To check the accuracy of their approach, Vernot ran their analysis before comparing the suspected Neanderthal sequences they found in modern humans to the recently mapped Neanderthal genome obtained from DNA recovered from bone. This genome came from the paleogenetics laboratory of Svante Paabo of the Max Planck Institute for Evolutionary Anthropology in Germany.

"We wanted to know how well our predictions matched the Neanderthal reference genome," Akey said. "The analysis showed that, after more refinement of these methods, scientists might not need a reference genome from an archaic species to do this type of study."

The results suggest that significant amounts of population-level DNA sequences might be obtained from extinct groups even in the absence of fossilized remains, because these ancient sequences might have been inherited by other individuals from whom scientists can gather genomic data, according to Akey. Therein lies the potential to discover and characterize previously unknown archaic humans that bred with early humans.

"In the future, I think scientists will be able to identify DNA from other extinct hominin, just by analyzing modern human genomes," Vernot said.

"From our end, this was an entirely computational project," he added, "I think it's really interesting how careful application of the correct statistical and computational tools can uncover important aspects of health, biology and human history. Of course, you need good data, too."

Neanderthals became extinct about 30,000 years ago. Their time on the earth, and some of their geographic range, overlapped with humans who anatomically resembled us.

The two closely related groups mated and produced some fertile offspring, such that portions of Neanderthal DNA were passed along to the next generations. In a proposed model, this mixing of DNA could have occurred both before and after the evolutionary divergence of non-African modern humans from a common ancestral population.

It didn't necessarily take a lot of individual hybrid offspring to introduce Neanderthal genes into early human populations. Still, Akey said that it isn't known how many Neanderthal ancestors present-day humans have.

But past interactions between the groups, Akey noted, is probably more complicated than previously thought.

"In addition, the analysis of surviving archaic lineages points to the possibility that there were fitness costs to the hybridization of Neanderthal and humans," Akey said.

"I think what was most surprising to me," Vernot noted, "is that we found evidence of selection. Last year, I would have bet that a Neanderthal/human hybrid would have been as fit as a fully modern human. This was mostly because we haven't been separated from them that long, on an evolutionary scale."

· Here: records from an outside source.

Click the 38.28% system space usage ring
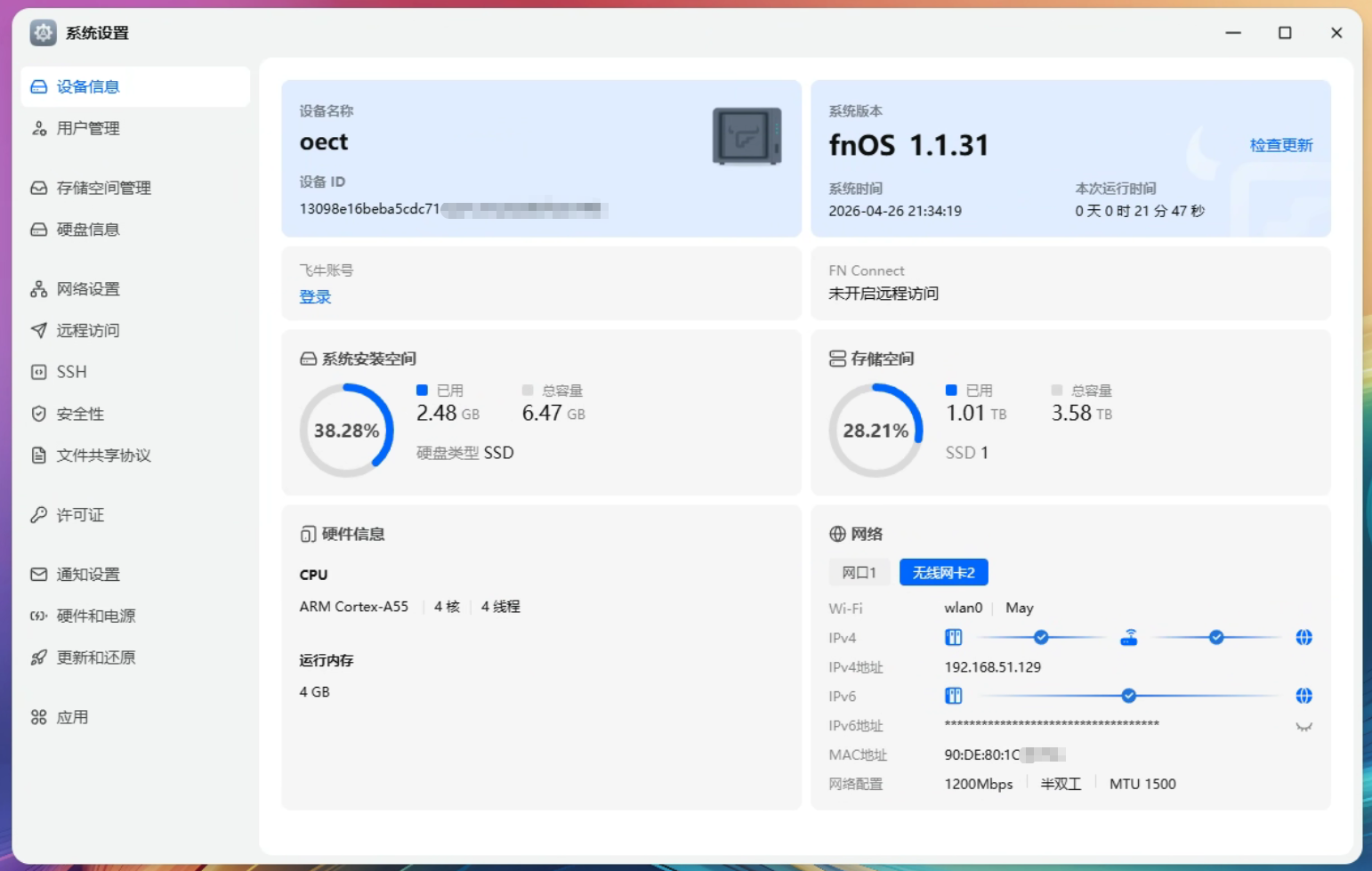The width and height of the screenshot is (1372, 871). tap(346, 431)
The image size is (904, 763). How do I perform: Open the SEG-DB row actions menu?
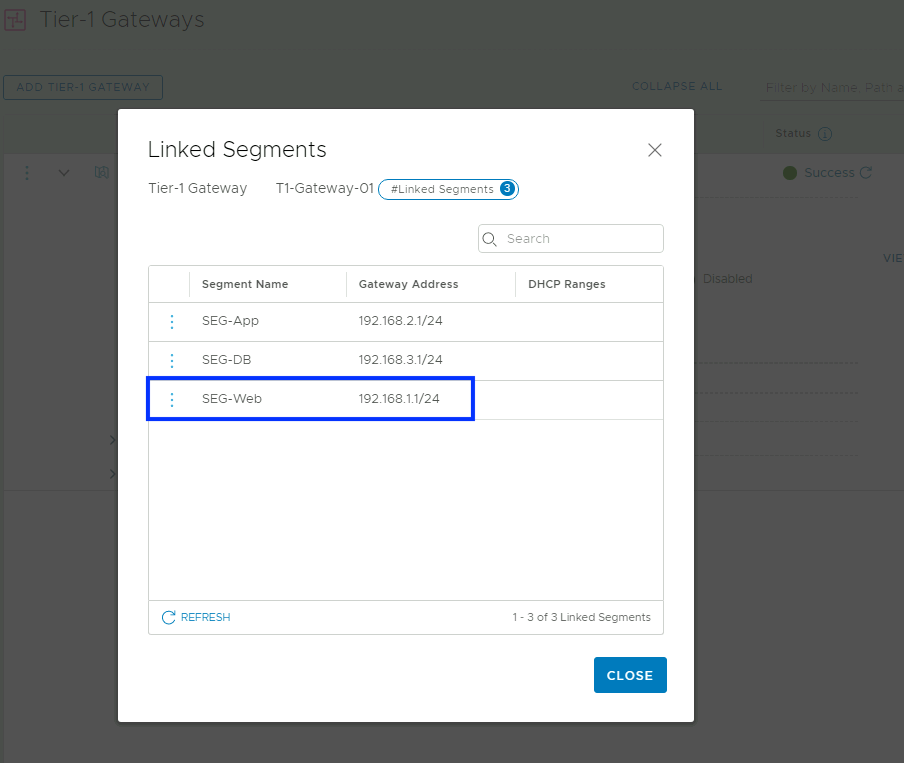[x=171, y=360]
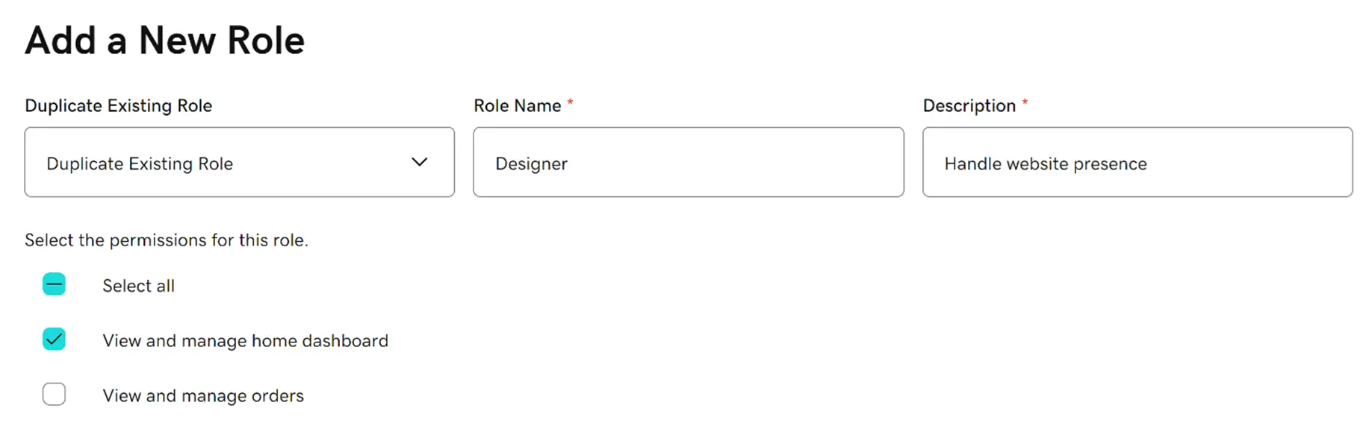Open the Duplicate Existing Role dropdown
This screenshot has height=421, width=1366.
[x=239, y=162]
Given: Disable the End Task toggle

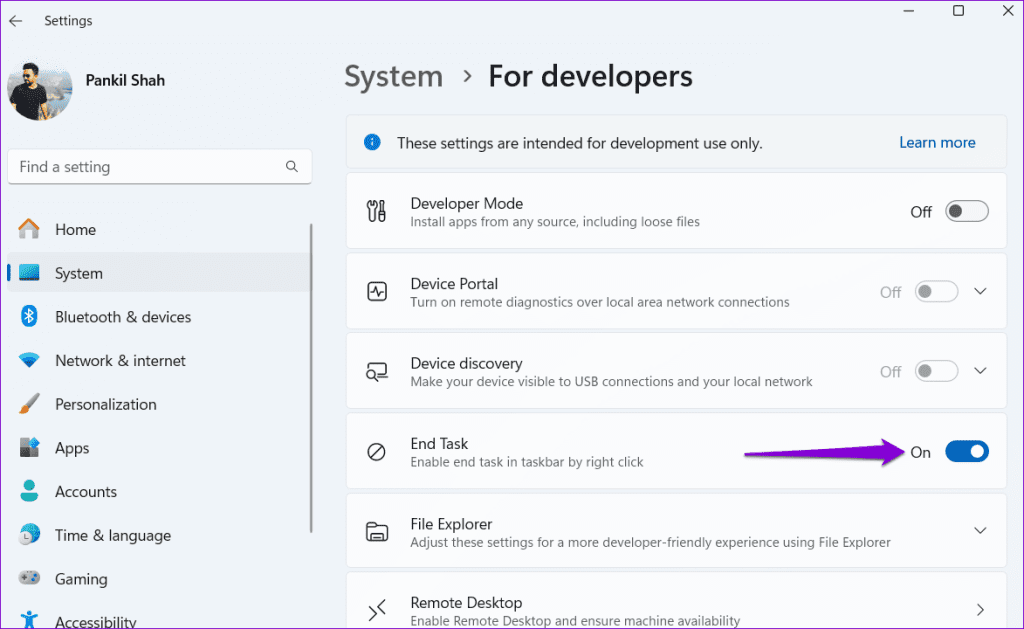Looking at the screenshot, I should [966, 451].
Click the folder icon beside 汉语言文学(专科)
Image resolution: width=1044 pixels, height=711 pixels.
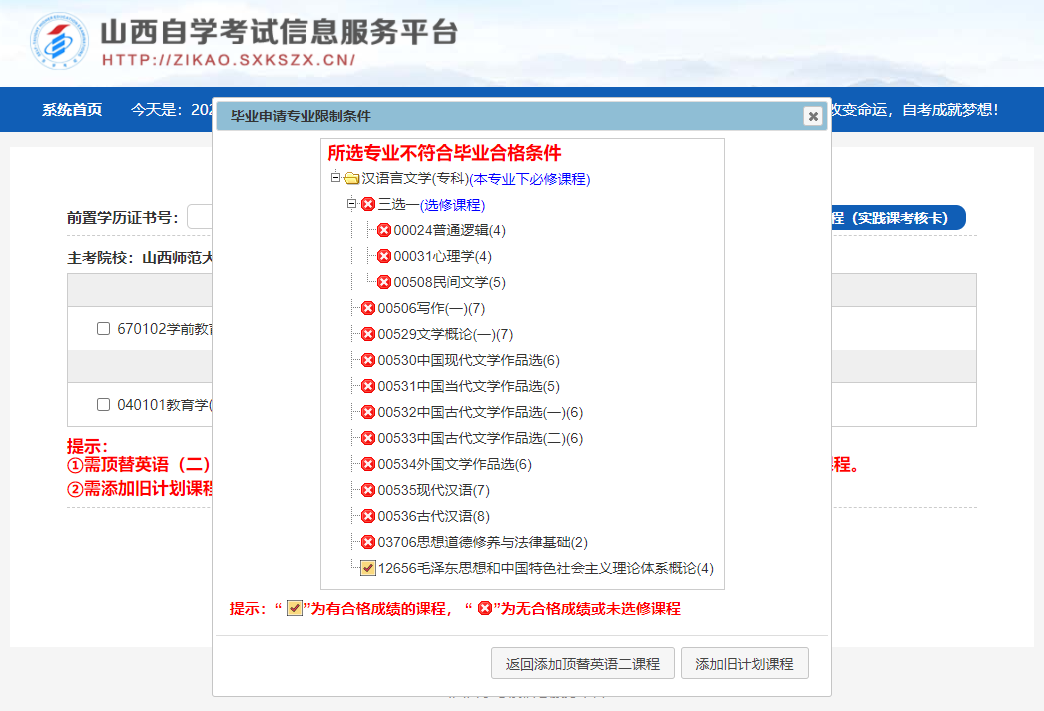tap(353, 178)
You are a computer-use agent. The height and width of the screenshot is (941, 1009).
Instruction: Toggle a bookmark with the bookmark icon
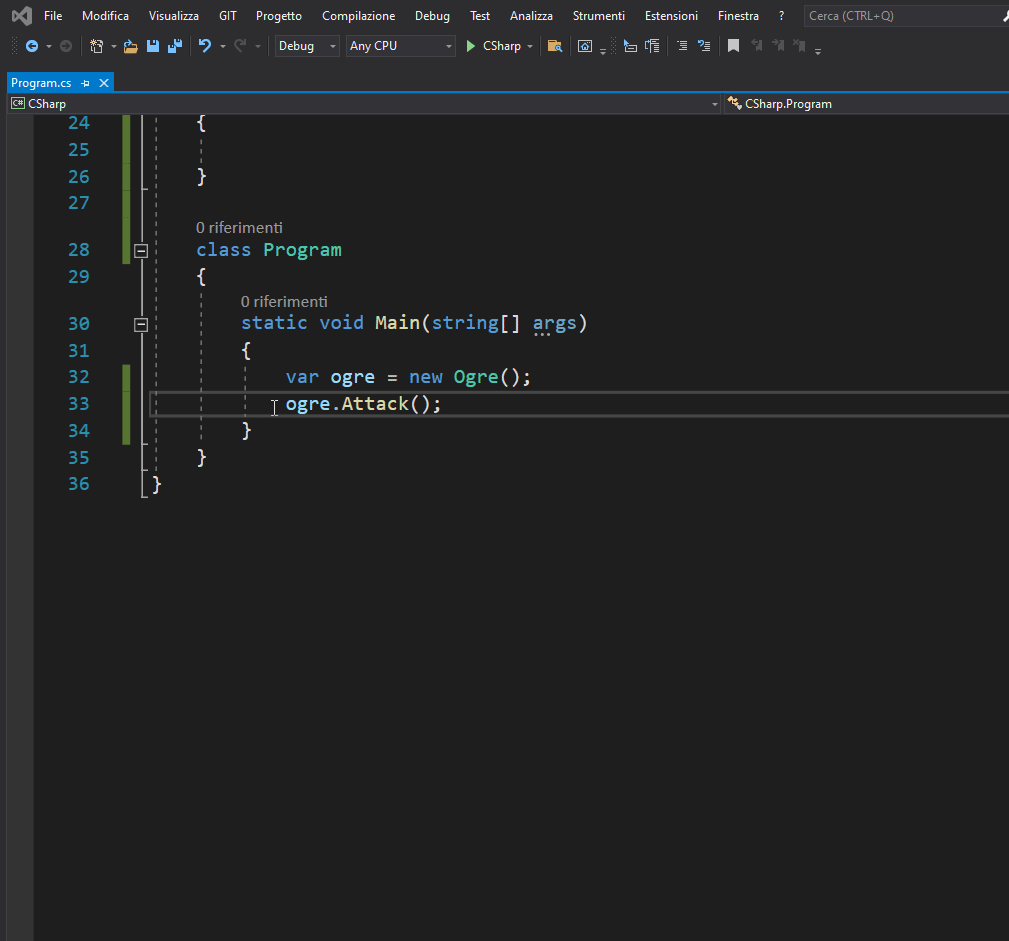[x=733, y=46]
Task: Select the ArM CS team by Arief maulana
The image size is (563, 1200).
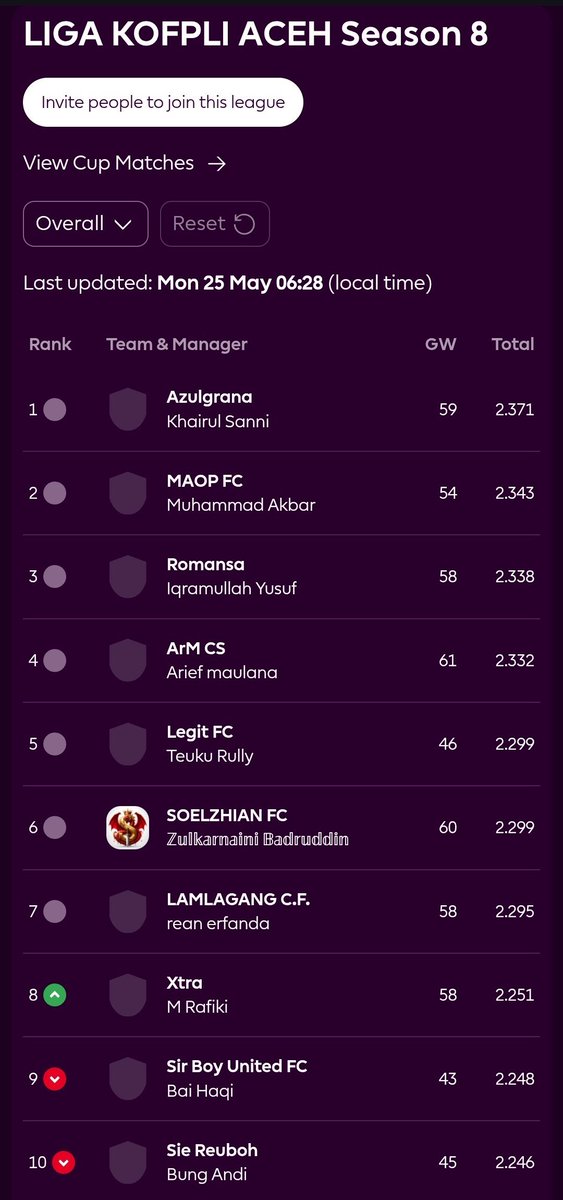Action: [281, 660]
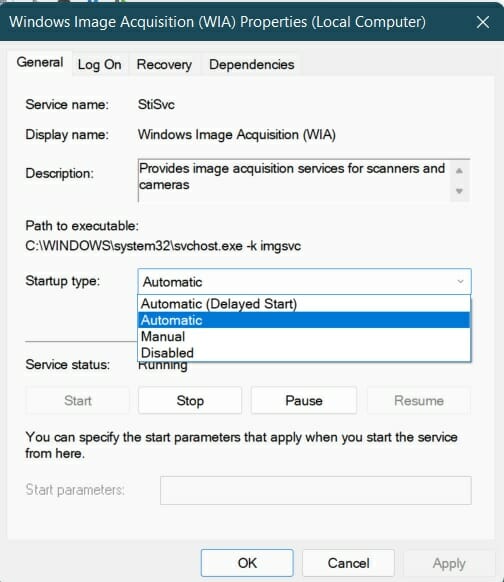Choose Manual startup type

point(304,336)
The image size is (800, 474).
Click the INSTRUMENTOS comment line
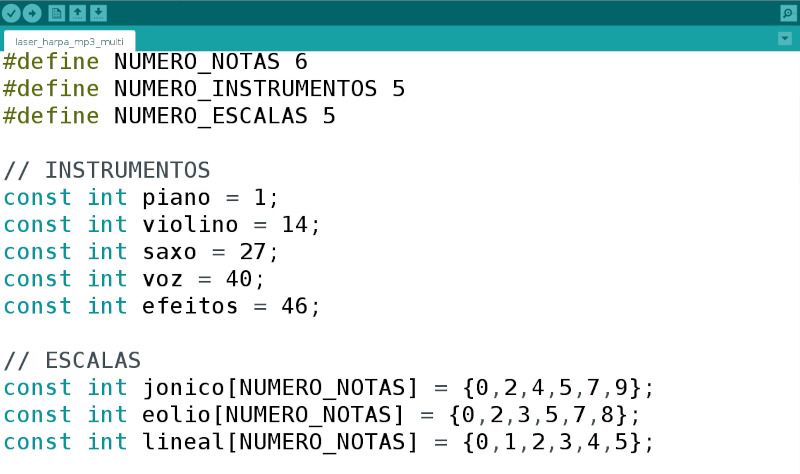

Nevertheless, the Neanderthals were also a probable source for at least a few genetic variations that were adaptive for their human descendants. Neanderthal DNA sequences are found in regions of the genome that have been linked to the regulation of skin pigmentation. The acquisition of these variants by mating with the Neanderthals may have proven to be a rapid way for humans to adapt to local conditions.

"We found evidence that Neanderthal skin genes made Europeans and East Asians more evolutionarily fit," Vernot said, "and that other Neanderthal genes were apparently incompatible with the rest of the modern human genome, and thus did not survive to present day human populations."

The researchers observed that certain chromosomes arms in humans are tellingly devoid of Neanderthal DNA sequences, perhaps due to mismatches between the two species along certain portions of their genetic materials. For example, they noticed a strong depletion of Neanderthal DNA in a region of human genomes that contains a gene for a factor thought to play an important role in human speech and language.

According to the scientists, the "fossil free" method of sequencing archaic genomes not only holds promise in revealing aspects of the evolution of now-extinct archaic humans and their characteristic population genetics, it also might provide insights into how interbreeding influenced current patterns of human diversity.

Additionally, such studies might also help researchers hone in on genetic changes not found in any other species, and learn if these changes helped endow early people with uniquely human attributes.